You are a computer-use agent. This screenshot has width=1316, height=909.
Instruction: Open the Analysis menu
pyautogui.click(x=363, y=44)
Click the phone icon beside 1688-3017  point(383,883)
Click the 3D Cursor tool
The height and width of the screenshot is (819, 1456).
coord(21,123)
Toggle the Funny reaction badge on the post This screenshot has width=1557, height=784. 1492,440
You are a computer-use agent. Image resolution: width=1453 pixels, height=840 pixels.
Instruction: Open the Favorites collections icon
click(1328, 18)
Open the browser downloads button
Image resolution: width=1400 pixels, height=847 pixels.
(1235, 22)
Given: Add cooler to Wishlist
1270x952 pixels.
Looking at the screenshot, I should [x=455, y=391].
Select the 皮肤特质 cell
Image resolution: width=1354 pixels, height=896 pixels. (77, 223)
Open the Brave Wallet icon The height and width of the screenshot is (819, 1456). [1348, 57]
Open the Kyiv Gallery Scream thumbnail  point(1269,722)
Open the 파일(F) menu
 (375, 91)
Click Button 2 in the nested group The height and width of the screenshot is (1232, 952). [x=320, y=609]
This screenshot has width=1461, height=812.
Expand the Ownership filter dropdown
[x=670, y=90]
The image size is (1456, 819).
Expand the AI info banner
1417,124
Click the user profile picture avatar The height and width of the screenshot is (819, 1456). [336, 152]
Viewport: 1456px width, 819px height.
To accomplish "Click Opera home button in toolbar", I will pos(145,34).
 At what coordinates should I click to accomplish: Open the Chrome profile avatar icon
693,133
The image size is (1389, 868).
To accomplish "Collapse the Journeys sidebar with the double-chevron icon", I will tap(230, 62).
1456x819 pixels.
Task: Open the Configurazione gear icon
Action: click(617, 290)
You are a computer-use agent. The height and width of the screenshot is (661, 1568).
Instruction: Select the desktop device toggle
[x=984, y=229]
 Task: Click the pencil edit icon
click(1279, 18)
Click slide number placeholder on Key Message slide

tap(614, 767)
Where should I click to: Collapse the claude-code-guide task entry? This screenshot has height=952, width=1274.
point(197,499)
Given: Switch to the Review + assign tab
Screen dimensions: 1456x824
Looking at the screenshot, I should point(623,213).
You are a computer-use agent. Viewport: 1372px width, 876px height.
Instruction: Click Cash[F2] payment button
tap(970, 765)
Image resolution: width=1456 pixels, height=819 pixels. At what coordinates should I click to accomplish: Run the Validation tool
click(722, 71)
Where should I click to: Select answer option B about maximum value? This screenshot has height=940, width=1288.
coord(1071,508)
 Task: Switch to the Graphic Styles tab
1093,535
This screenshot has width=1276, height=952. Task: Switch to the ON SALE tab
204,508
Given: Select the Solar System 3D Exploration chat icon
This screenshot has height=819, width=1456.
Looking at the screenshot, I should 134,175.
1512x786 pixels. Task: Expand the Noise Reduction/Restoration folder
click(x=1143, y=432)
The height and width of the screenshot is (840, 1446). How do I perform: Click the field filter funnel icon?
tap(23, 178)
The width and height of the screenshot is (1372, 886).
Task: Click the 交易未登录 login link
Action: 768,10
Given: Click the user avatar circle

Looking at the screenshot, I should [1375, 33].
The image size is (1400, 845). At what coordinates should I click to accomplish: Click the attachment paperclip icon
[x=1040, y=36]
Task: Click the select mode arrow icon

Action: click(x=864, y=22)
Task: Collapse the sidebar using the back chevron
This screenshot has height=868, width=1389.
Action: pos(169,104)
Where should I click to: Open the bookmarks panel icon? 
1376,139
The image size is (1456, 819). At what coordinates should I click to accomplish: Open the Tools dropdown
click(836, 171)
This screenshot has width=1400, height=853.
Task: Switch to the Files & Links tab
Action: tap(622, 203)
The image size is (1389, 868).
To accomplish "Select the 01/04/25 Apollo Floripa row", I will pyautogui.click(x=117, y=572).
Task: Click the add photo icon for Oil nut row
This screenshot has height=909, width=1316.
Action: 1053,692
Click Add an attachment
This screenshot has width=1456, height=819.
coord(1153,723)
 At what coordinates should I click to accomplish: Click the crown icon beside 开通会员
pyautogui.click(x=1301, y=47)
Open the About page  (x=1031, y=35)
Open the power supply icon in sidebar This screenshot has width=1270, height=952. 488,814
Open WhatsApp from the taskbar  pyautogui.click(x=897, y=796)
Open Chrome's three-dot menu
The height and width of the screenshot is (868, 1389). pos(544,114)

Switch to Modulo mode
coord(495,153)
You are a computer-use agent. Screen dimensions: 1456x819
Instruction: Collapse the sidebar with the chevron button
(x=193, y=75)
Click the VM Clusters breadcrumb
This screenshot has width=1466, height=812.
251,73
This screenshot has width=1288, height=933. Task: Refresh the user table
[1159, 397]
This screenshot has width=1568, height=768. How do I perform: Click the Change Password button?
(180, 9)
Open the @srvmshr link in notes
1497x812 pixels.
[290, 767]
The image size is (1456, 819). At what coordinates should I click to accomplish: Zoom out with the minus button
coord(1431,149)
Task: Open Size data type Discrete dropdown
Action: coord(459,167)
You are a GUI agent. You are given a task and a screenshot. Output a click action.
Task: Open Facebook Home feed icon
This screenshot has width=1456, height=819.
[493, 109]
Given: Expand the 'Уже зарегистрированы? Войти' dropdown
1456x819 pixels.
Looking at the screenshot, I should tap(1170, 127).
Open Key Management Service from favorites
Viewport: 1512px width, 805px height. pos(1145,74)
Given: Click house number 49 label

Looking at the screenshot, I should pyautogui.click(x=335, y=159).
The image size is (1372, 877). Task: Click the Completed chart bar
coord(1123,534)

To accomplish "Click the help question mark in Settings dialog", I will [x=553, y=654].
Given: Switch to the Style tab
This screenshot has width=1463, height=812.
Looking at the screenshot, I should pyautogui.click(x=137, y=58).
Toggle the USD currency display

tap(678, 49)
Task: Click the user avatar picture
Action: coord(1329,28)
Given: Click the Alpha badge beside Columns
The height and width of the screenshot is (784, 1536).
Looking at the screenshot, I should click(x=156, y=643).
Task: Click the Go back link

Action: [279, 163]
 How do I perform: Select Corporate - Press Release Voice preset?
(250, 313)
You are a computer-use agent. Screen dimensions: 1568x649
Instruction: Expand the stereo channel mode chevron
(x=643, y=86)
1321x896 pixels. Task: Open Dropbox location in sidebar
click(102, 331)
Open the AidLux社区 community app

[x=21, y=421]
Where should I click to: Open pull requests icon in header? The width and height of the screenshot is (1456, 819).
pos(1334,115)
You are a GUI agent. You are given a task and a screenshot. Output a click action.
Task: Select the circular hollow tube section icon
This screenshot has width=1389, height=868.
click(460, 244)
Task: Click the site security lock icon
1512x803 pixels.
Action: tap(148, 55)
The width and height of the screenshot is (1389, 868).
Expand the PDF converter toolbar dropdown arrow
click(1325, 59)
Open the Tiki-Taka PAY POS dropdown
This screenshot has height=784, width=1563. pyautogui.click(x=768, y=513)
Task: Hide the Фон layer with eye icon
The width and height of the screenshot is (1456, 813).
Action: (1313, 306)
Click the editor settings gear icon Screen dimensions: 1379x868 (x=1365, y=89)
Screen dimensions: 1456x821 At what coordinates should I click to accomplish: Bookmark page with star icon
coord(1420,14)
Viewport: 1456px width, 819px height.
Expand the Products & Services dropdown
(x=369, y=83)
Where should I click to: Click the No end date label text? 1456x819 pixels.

WHAT NEEDS TO BE DONE :: An exact, complete copy of the data is the only acceptable answer.

TASK RESPONSE ::
You are a computer-use agent. This screenshot has width=1316, height=909.
Instruction: Open the Analysis menu
pyautogui.click(x=363, y=44)
Click the phone icon beside 1688-3017  point(383,883)
Click the 3D Cursor tool
The height and width of the screenshot is (819, 1456).
coord(21,123)
Toggle the Funny reaction badge on the post This screenshot has width=1557, height=784. 1492,440
You are a computer-use agent. Image resolution: width=1453 pixels, height=840 pixels.
Instruction: Open the Favorites collections icon
click(1328, 18)
Open the browser downloads button
Image resolution: width=1400 pixels, height=847 pixels.
(1235, 22)
Given: Add cooler to Wishlist
1270x952 pixels.
Looking at the screenshot, I should [x=455, y=391].
Select the 皮肤特质 cell
Image resolution: width=1354 pixels, height=896 pixels. (77, 223)
Open the Brave Wallet icon The height and width of the screenshot is (819, 1456). [1348, 57]
Open the Kyiv Gallery Scream thumbnail  point(1269,722)
Open the 파일(F) menu
 (375, 91)
Click Button 2 in the nested group The height and width of the screenshot is (1232, 952). [x=320, y=609]
This screenshot has width=1461, height=812.
Expand the Ownership filter dropdown
[x=670, y=90]
The image size is (1456, 819).
Expand the AI info banner
1417,124
Click the user profile picture avatar The height and width of the screenshot is (819, 1456). [336, 152]
Viewport: 1456px width, 819px height.
To accomplish "Click Opera home button in toolbar", I will pos(145,34).
 At what coordinates should I click to accomplish: Open the Chrome profile avatar icon
693,133
The image size is (1389, 868).
To accomplish "Collapse the Journeys sidebar with the double-chevron icon", I will tap(230, 62).
1456x819 pixels.
Task: Open the Configurazione gear icon
Action: click(617, 290)
You are a computer-use agent. The height and width of the screenshot is (661, 1568).
Instruction: Select the desktop device toggle
[x=984, y=229]
 Task: Click the pencil edit icon
click(1279, 18)
Click slide number placeholder on Key Message slide

tap(614, 767)
Where should I click to: Collapse the claude-code-guide task entry? This screenshot has height=952, width=1274.
point(197,499)
Given: Switch to the Review + assign tab
Screen dimensions: 1456x824
Looking at the screenshot, I should point(623,213).
You are a computer-use agent. Viewport: 1372px width, 876px height.
Instruction: Click Cash[F2] payment button
tap(970, 765)
Image resolution: width=1456 pixels, height=819 pixels. At what coordinates should I click to accomplish: Run the Validation tool
click(722, 71)
Where should I click to: Select answer option B about maximum value? This screenshot has height=940, width=1288.
coord(1071,508)
 Task: Switch to the Graphic Styles tab
1093,535
This screenshot has width=1276, height=952. Task: Switch to the ON SALE tab
204,508
Given: Select the Solar System 3D Exploration chat icon
This screenshot has height=819, width=1456.
Looking at the screenshot, I should 134,175.
1512x786 pixels. Task: Expand the Noise Reduction/Restoration folder
click(x=1143, y=432)
The height and width of the screenshot is (840, 1446). How do I perform: Click the field filter funnel icon?
tap(23, 178)
The width and height of the screenshot is (1372, 886).
Task: Click the 交易未登录 login link
Action: 768,10
Given: Click the user avatar circle

Looking at the screenshot, I should [1375, 33].
The image size is (1400, 845). At what coordinates should I click to accomplish: Click the attachment paperclip icon
[x=1040, y=36]
Task: Click the select mode arrow icon

Action: click(x=864, y=22)
Task: Collapse the sidebar using the back chevron
This screenshot has height=868, width=1389.
Action: pos(169,104)
Where should I click to: Open the bookmarks panel icon? 
1376,139
The image size is (1456, 819). At what coordinates should I click to accomplish: Open the Tools dropdown
click(836, 171)
This screenshot has width=1400, height=853.
Task: Switch to the Files & Links tab
Action: tap(622, 203)
The image size is (1389, 868).
To accomplish "Select the 01/04/25 Apollo Floripa row", I will pyautogui.click(x=117, y=572).
Task: Click the add photo icon for Oil nut row
This screenshot has height=909, width=1316.
Action: 1053,692
Click Add an attachment
This screenshot has width=1456, height=819.
coord(1153,723)
 At what coordinates should I click to accomplish: Click the crown icon beside 开通会员
pyautogui.click(x=1301, y=47)
Open the About page  (x=1031, y=35)
Open the power supply icon in sidebar This screenshot has width=1270, height=952. 488,814
Open WhatsApp from the taskbar  pyautogui.click(x=897, y=796)
Open Chrome's three-dot menu
The height and width of the screenshot is (868, 1389). pos(544,114)

Switch to Modulo mode
coord(495,153)
You are a computer-use agent. Screen dimensions: 1456x819
Instruction: Collapse the sidebar with the chevron button
(x=193, y=75)
Click the VM Clusters breadcrumb
This screenshot has width=1466, height=812.
251,73
This screenshot has width=1288, height=933. Task: Refresh the user table
[1159, 397]
This screenshot has width=1568, height=768. How do I perform: Click the Change Password button?
(180, 9)
Open the @srvmshr link in notes
1497x812 pixels.
[290, 767]
The image size is (1456, 819). At what coordinates should I click to accomplish: Zoom out with the minus button
coord(1431,149)
Task: Open Size data type Discrete dropdown
Action: coord(459,167)
You are a GUI agent. You are given a task and a screenshot. Output a click action.
Task: Open Facebook Home feed icon
This screenshot has width=1456, height=819.
[493, 109]
Given: Expand the 'Уже зарегистрированы? Войти' dropdown
1456x819 pixels.
Looking at the screenshot, I should tap(1170, 127).
Open Key Management Service from favorites
Viewport: 1512px width, 805px height. pos(1145,74)
Given: Click house number 49 label

Looking at the screenshot, I should pyautogui.click(x=335, y=159).
The image size is (1372, 877). Task: Click the Completed chart bar
coord(1123,534)

To accomplish "Click the help question mark in Settings dialog", I will [x=553, y=654].
Given: Switch to the Style tab
This screenshot has width=1463, height=812.
Looking at the screenshot, I should pyautogui.click(x=137, y=58).
Toggle the USD currency display

tap(678, 49)
Task: Click the user avatar picture
Action: coord(1329,28)
Given: Click the Alpha badge beside Columns
The height and width of the screenshot is (784, 1536).
Looking at the screenshot, I should click(x=156, y=643).
Task: Click the Go back link

Action: [279, 163]
 How do I perform: Select Corporate - Press Release Voice preset?
(250, 313)
You are a computer-use agent. Screen dimensions: 1568x649
Instruction: Expand the stereo channel mode chevron
(x=643, y=86)
1321x896 pixels. Task: Open Dropbox location in sidebar
click(102, 331)
Open the AidLux社区 community app

[x=21, y=421]
Where should I click to: Open pull requests icon in header? The width and height of the screenshot is (1456, 819).
pos(1334,115)
You are a GUI agent. You are given a task and a screenshot. Output a click action.
Task: Select the circular hollow tube section icon
This screenshot has width=1389, height=868.
click(460, 244)
Task: Click the site security lock icon
1512x803 pixels.
Action: tap(148, 55)
The width and height of the screenshot is (1389, 868).
Expand the PDF converter toolbar dropdown arrow
click(1325, 59)
Open the Tiki-Taka PAY POS dropdown
This screenshot has height=784, width=1563. pyautogui.click(x=768, y=513)
Task: Hide the Фон layer with eye icon
The width and height of the screenshot is (1456, 813).
Action: (1313, 306)
Click the editor settings gear icon Screen dimensions: 1379x868 (x=1365, y=89)
Screen dimensions: 1456x821 At what coordinates should I click to accomplish: Bookmark page with star icon
coord(1420,14)
Viewport: 1456px width, 819px height.
Expand the Products & Services dropdown
(x=369, y=83)
Where should I click to: Click the No end date label text? 1456x819 pixels.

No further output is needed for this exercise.